UC Berkeley

Like all sites on the human body that are open to the outside world, the human lungs are colonized by microbial life. The advent of culture-independent sequencing in the 90’s led to the knowledge of this site as a rich and diverse microbial ecosystem. In recent years, the dysbiosis or eubiosis of this community has been linked to the occurrence of a variety of respiratory diseases including infection. With increasing concerns over antimicrobial resistance amongst respiratory pathogens, tuning of the human lung microbiome in favor of health may serve as an alternative therapeutic strategy for preventing and treating respiratory infections. Tuning of the lung microbiome could be achieved through numerous avenues such as administration of substrates that can augment health-promoting organisms or supplementation of those health promoting organisms themselves.

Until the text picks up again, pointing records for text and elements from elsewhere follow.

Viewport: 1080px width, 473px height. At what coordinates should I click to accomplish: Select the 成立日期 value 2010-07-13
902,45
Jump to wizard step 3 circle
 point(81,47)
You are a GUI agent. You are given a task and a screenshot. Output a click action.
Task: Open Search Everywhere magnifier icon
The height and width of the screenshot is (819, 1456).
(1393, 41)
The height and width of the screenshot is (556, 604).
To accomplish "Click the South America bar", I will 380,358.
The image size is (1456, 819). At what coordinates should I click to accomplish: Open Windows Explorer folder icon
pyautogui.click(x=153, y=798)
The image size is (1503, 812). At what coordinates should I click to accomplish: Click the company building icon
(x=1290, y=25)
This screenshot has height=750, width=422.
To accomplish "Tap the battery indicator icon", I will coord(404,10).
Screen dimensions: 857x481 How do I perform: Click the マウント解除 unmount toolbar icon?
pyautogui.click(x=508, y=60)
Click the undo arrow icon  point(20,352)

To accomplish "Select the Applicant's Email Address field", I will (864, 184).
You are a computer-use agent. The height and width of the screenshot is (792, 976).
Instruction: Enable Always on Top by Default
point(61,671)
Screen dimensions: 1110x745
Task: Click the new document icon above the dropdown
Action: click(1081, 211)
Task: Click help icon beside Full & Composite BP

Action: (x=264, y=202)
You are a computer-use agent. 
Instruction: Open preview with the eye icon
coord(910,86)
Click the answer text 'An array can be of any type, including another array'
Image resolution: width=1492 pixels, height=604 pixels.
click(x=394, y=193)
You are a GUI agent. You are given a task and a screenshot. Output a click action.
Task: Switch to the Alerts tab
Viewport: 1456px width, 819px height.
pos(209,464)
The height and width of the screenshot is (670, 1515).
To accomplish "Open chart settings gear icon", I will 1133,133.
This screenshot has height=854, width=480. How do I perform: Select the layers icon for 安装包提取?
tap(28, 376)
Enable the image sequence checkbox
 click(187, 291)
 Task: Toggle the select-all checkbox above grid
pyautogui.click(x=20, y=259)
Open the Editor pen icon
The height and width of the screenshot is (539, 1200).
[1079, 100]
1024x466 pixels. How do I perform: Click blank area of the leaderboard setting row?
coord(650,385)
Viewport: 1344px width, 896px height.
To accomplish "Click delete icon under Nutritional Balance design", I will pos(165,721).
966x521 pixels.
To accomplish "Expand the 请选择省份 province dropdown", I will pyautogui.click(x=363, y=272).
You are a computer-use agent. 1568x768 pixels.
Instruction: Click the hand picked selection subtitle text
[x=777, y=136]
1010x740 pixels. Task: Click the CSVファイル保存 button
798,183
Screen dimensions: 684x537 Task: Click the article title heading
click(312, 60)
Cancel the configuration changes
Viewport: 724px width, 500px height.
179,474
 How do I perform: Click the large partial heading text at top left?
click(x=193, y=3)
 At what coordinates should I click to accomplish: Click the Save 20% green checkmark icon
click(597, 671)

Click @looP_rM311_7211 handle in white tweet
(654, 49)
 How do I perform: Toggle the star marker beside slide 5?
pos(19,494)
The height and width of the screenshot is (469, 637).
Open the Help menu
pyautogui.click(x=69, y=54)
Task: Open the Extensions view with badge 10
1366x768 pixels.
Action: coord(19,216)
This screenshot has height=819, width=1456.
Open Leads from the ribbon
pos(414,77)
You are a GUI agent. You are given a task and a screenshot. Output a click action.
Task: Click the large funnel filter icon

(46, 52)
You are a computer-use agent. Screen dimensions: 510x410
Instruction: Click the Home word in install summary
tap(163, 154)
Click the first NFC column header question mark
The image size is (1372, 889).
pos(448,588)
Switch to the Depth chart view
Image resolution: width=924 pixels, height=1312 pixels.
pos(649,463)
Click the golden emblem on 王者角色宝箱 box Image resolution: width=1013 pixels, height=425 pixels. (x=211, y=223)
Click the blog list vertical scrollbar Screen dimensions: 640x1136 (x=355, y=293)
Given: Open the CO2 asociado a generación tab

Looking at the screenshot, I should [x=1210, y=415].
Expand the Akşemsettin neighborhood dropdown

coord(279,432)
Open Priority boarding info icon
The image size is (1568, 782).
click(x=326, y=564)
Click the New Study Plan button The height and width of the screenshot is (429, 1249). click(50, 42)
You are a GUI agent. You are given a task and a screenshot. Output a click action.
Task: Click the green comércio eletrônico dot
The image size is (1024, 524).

Here, I explore the concept of supplementing the native community with probiotics, or health-promoting organisms, to prevent respiratory infection. Specifically, I hypothesize that organisms isolated from the native lung community will be efficacious probiotics as they will be adapted to the lower airway environment. I survey the ability of these host-derived candidate probiotics to directly compete with a model pathogen, Burkholderia thailandensis, to ultimately exclude it from the lung niche. I also investigate the mechanisms by which this antagonism may be achieved, through the use of specialized metabolites (Chapter 1) or resource competition (Chapter 2). This investigation ultimately allows me to begin to develop a pipeline for nomination of single and multi-organism probiotics for preventing Burkholderia infection. Finally, we show that prophylactic administration of some of these candidate probiotics to the lower airway of mice significantly protects them from death due to infection.

In the last two chapters, I delve into the ability of these same candidate probiotics to be repurposed as diagnostic sensors and tools for studying the native lung microbiome. In Chapter 3, I make inroads towards development of probiotic biosensors for detecting infectious agents in the lower airway. I show that some of these host-derived organisms are genetically tractable and propose experimental strategies to test their functionality in vitro and in vivo. Finally, in Chapter 4, I show progress towards the design of a model lung fabricated ecosystem using the candidate probiotics which will have utility for in vitro study of microbial interactions in a lung-like environment.

Ultimately, the work presented in this thesis underscores the potential of manipulating the lung microbiome as a promising strategy for preventing respiratory diseases. It has also shown the vast complexity of microbial interactions in the lung and has generated numerous questions about how the fundamental principles herein apply broadly to preventing other lower airway disease states. As such, tools for investigation of these interactions in biologically relevant systems are needed. If a fine-grained knowledge of the lower airway microbiome can be achieved, genetic manipulation could be used to predictably tune this environment towards a number of desired states.